I believe it's the front cover of some sort of retrospective book, the title of which translates as "Fifty Years of Very Happy Work", a title which the drawing makes clear is dripping with irony!
It is, sort of; Cinquante ans de travaux fort gais
was written by Hergé, and prepared by Casterman for presentation to guests at a cocktail party held to celebrate his golden jubilee as author of Tintin.
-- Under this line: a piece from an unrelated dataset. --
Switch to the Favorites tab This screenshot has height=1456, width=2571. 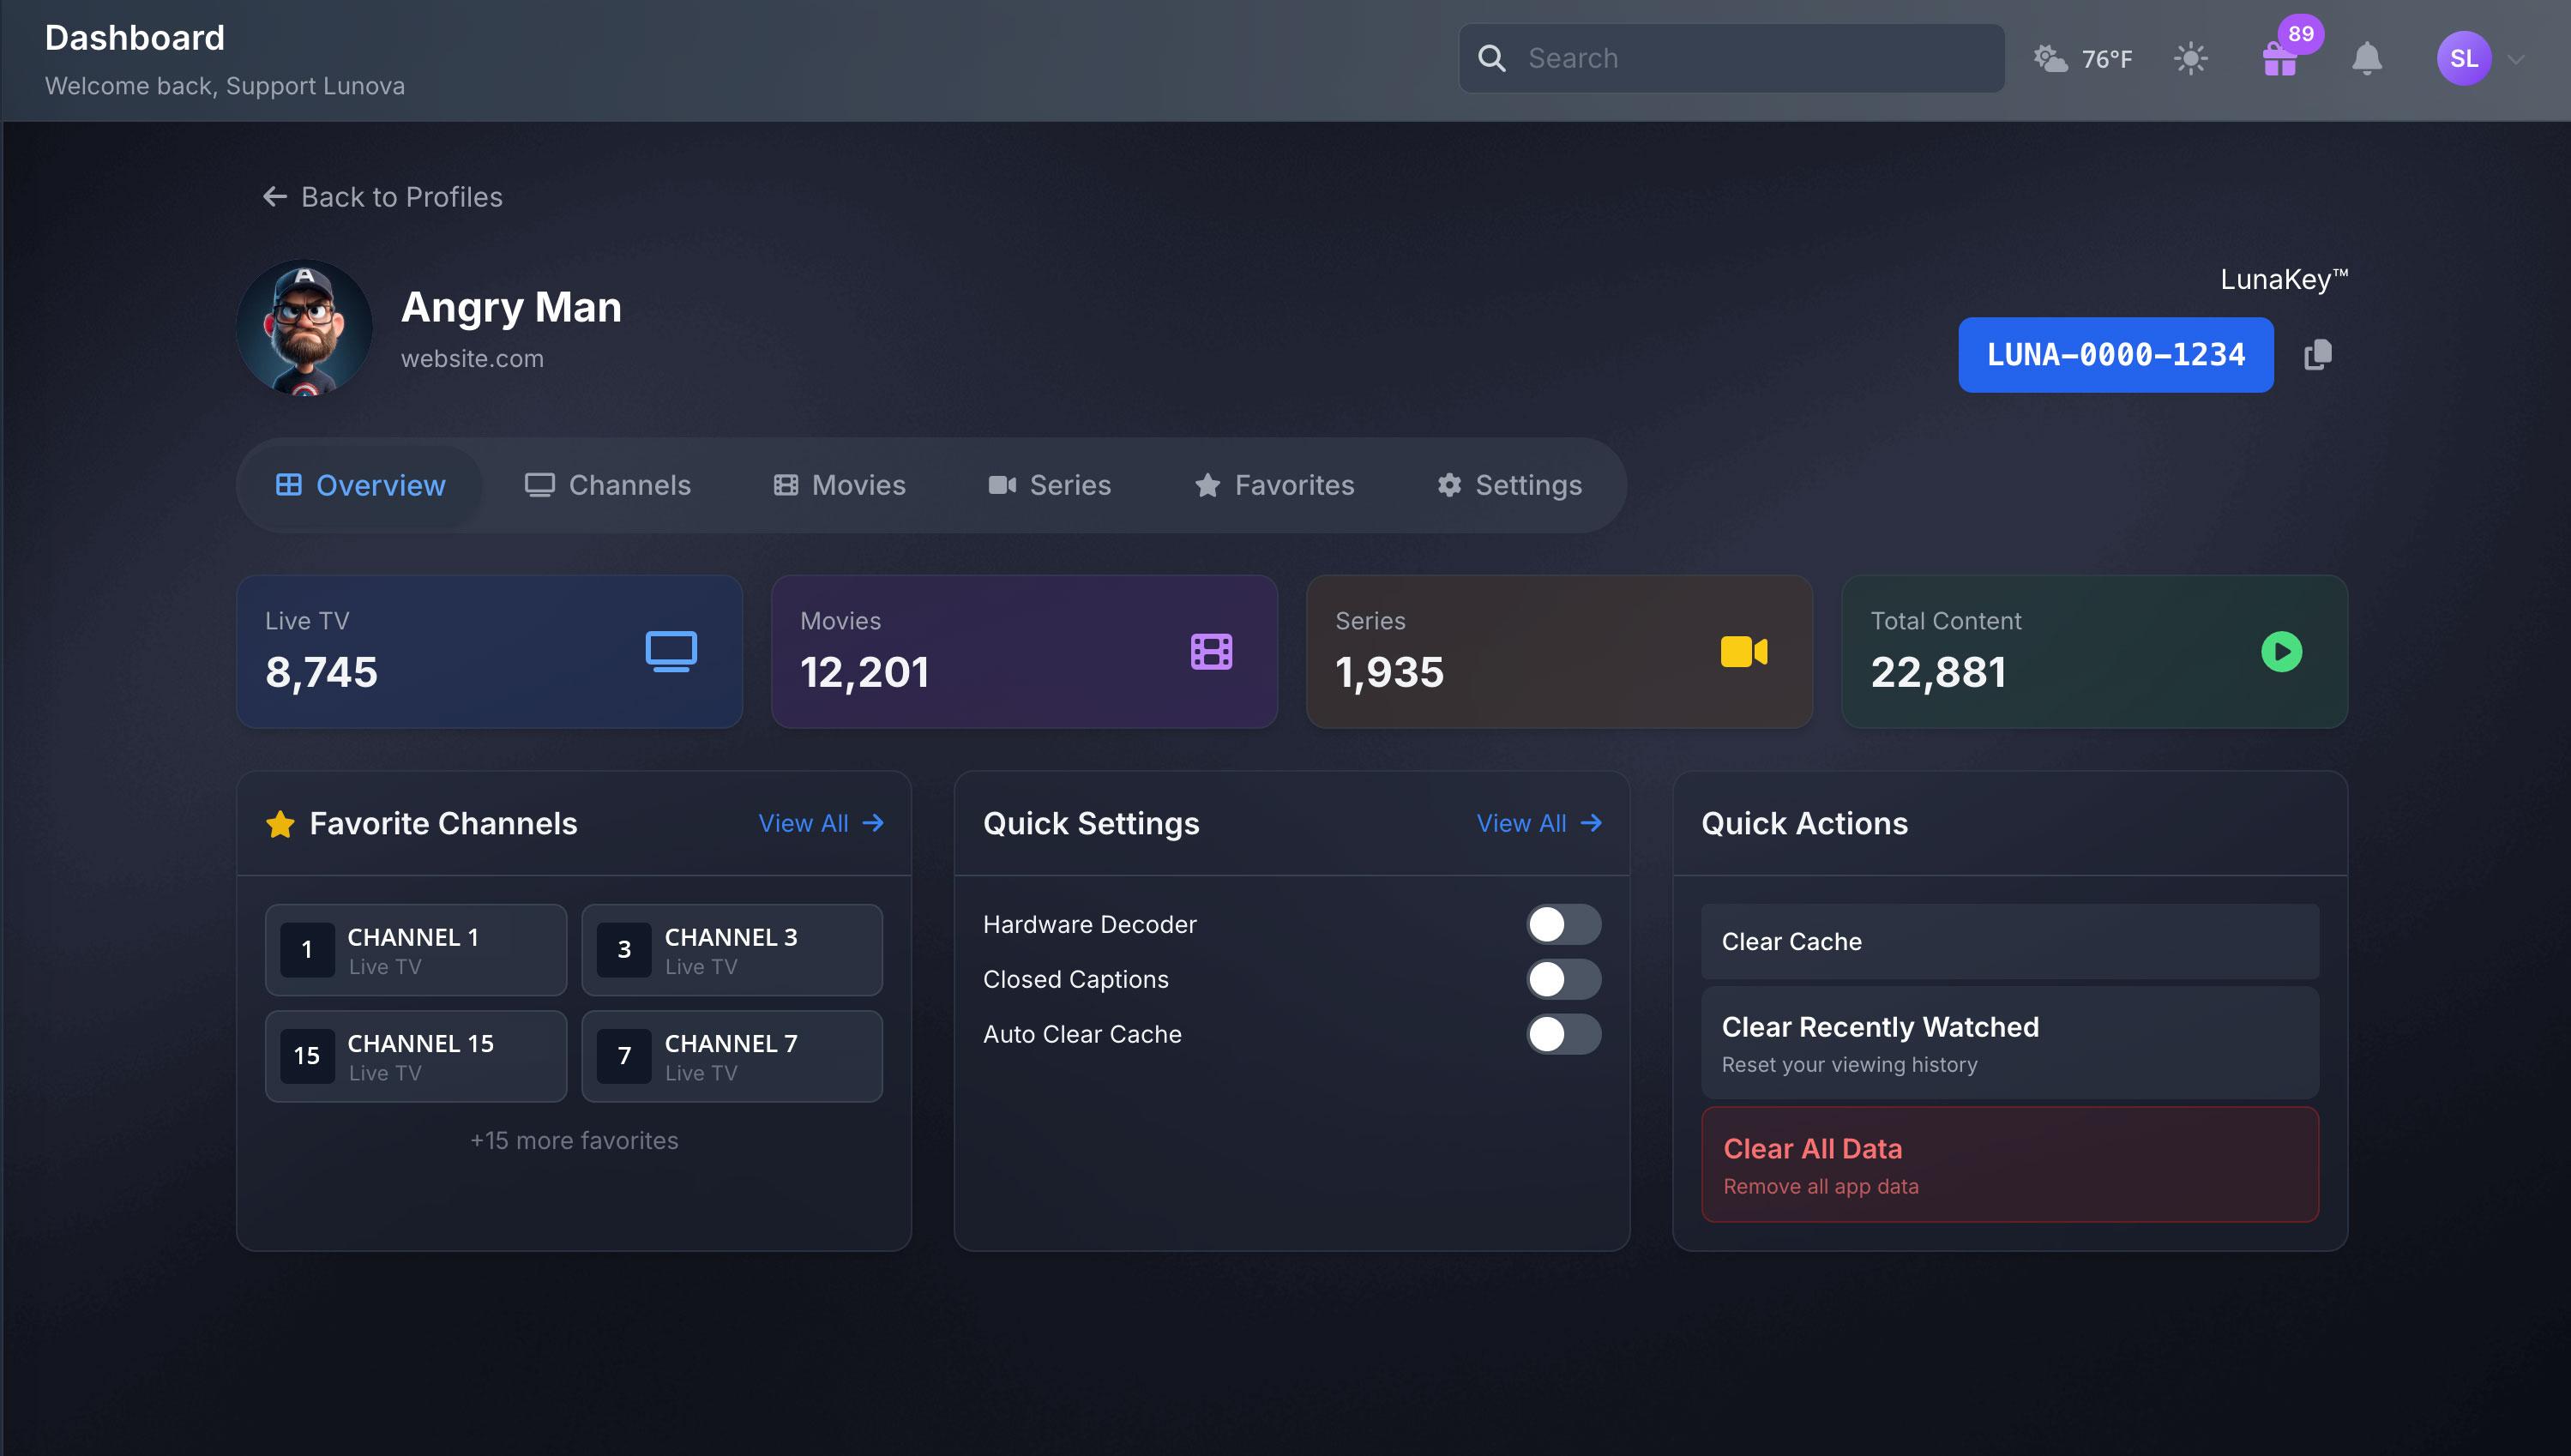pyautogui.click(x=1274, y=485)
Rather than being a retrospective, per se, he talks about his process for drawing an album.
To do this, he uses an otherwise un-published page of Picaros (which interestingly doesn't
feature Tintin), and shows the steps from initial rough sketches, through line art, to a finished complete page, by way of a demonstration of a page of colouring, where an acetate sheet allows the reader to lay the black line art over a page of flat colours.
It's a reasonably slim volume, made to the same dimensions as a standard album; the contents were also included within the Rombaldi collection a few years later (possibly without the overlay acetate?).
The title is indeed highly ironic, and given Hergé has drawn himself in prison garb with a ball-and-chain, I like to think of it being closer to Fifty Years of Jolly Hard Labour
He did do more than one version of the theme: the cover of this book for example, by Phillippe Goddin, Comment nait une bande dessinée
, may be the one you are thinking of.